WHAT THIS TASK INVOLVES: Reproduce every entry exactly and leave its pictures out.

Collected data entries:
******************************

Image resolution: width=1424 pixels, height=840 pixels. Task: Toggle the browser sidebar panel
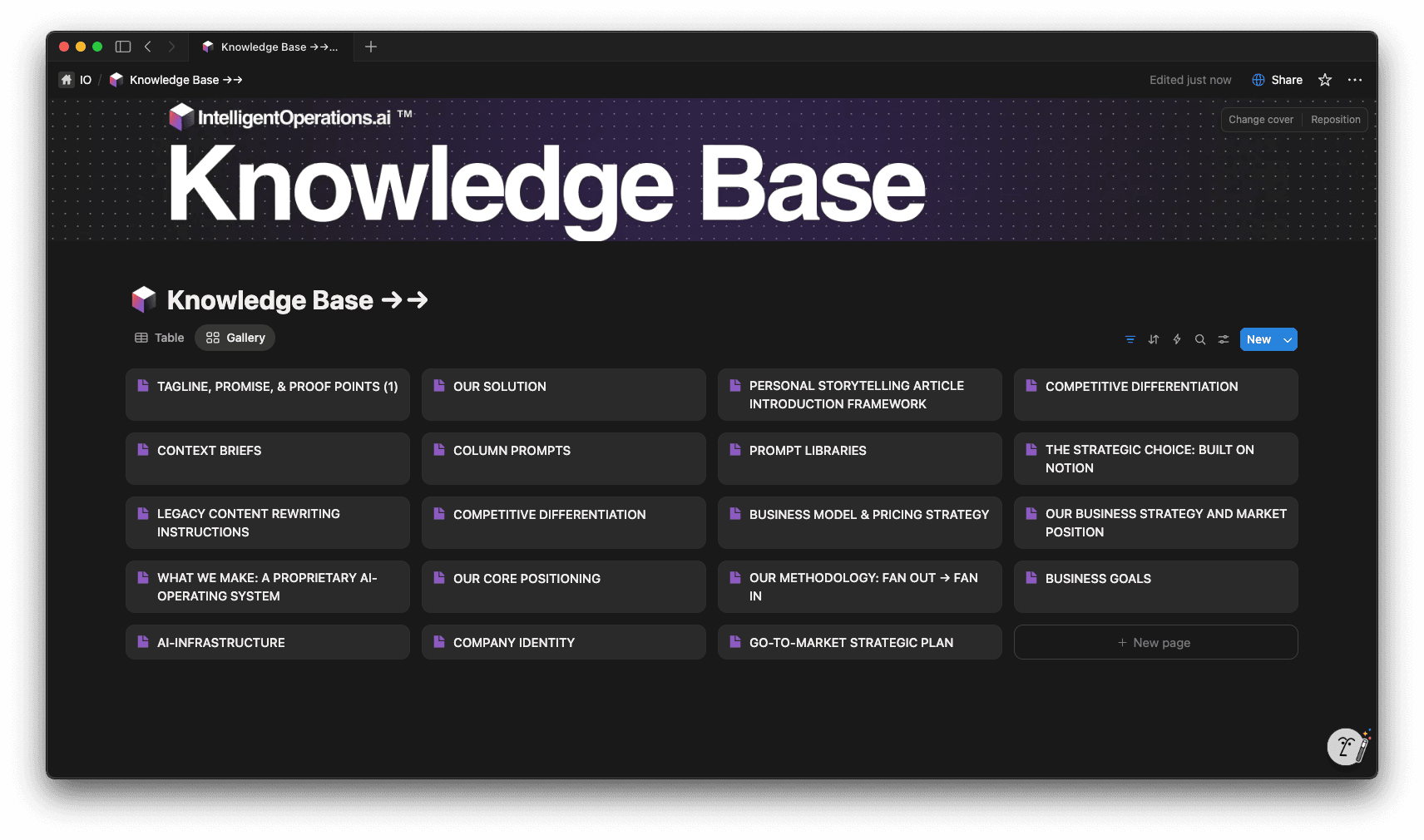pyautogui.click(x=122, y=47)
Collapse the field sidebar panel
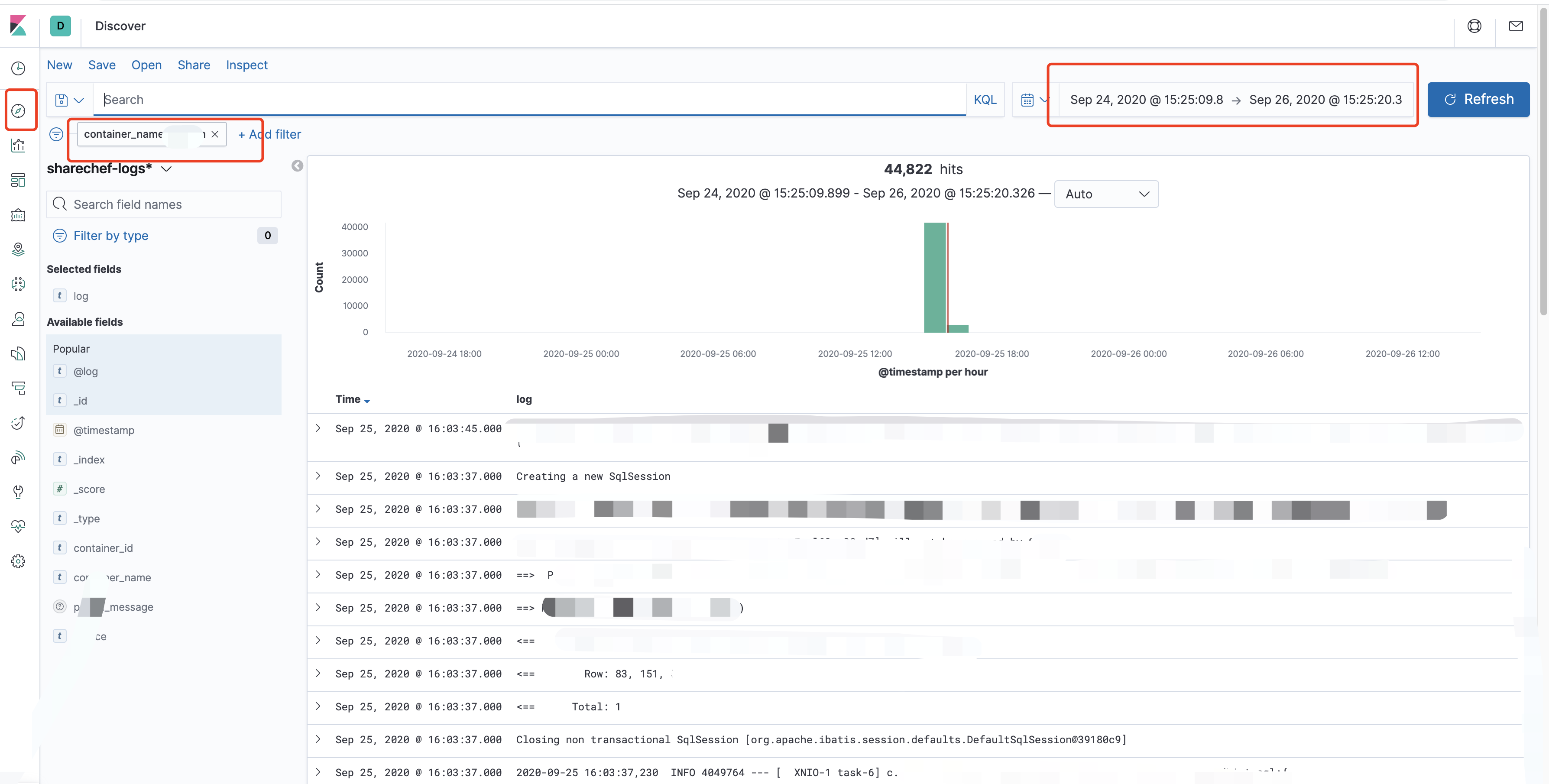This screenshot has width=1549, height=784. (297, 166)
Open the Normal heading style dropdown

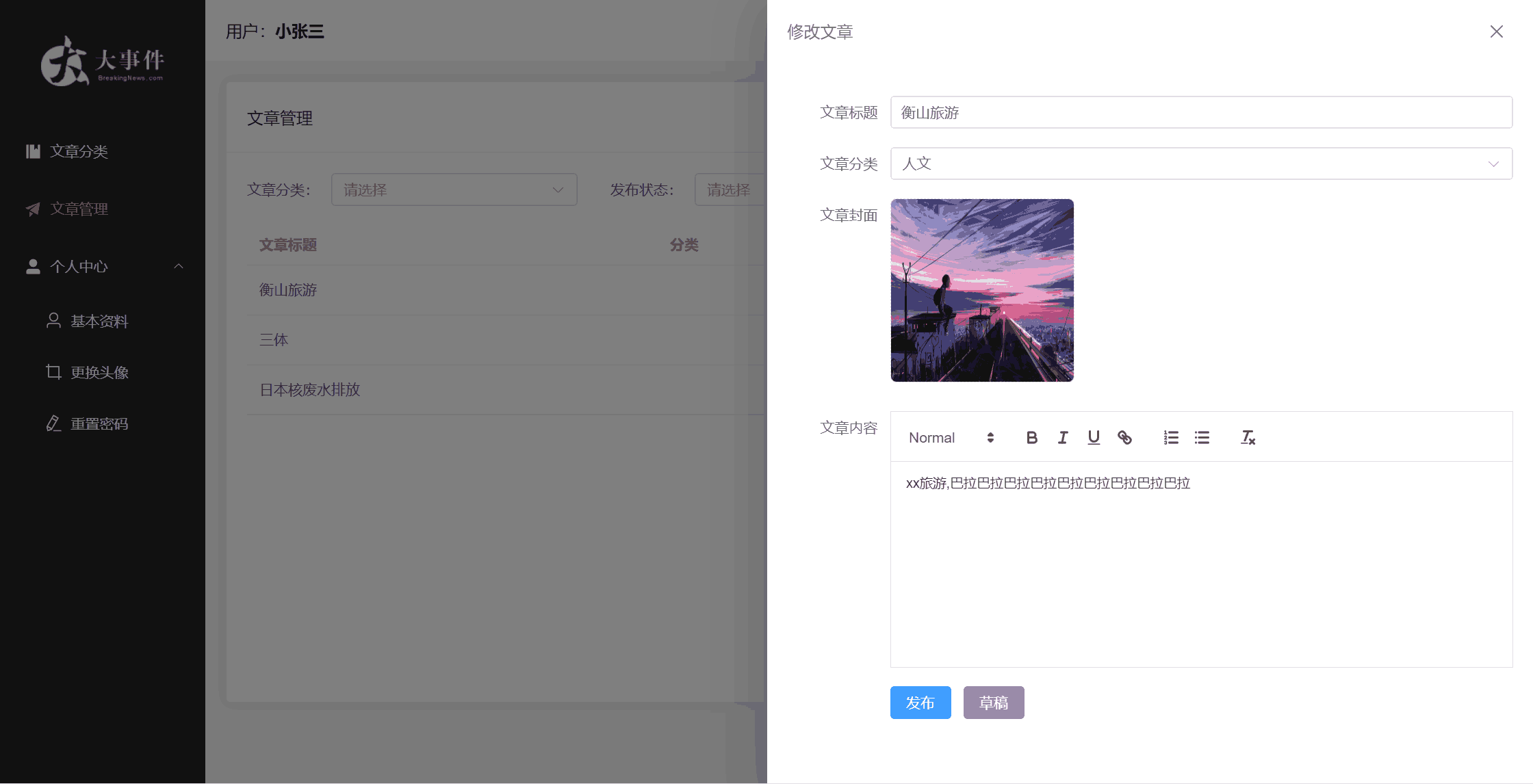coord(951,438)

******************************

REPLY:
Image resolution: width=1424 pixels, height=840 pixels. Task: Toggle the browser sidebar panel
pyautogui.click(x=122, y=47)
Collapse the field sidebar panel
This screenshot has width=1549, height=784. (297, 166)
Open the Normal heading style dropdown

coord(951,438)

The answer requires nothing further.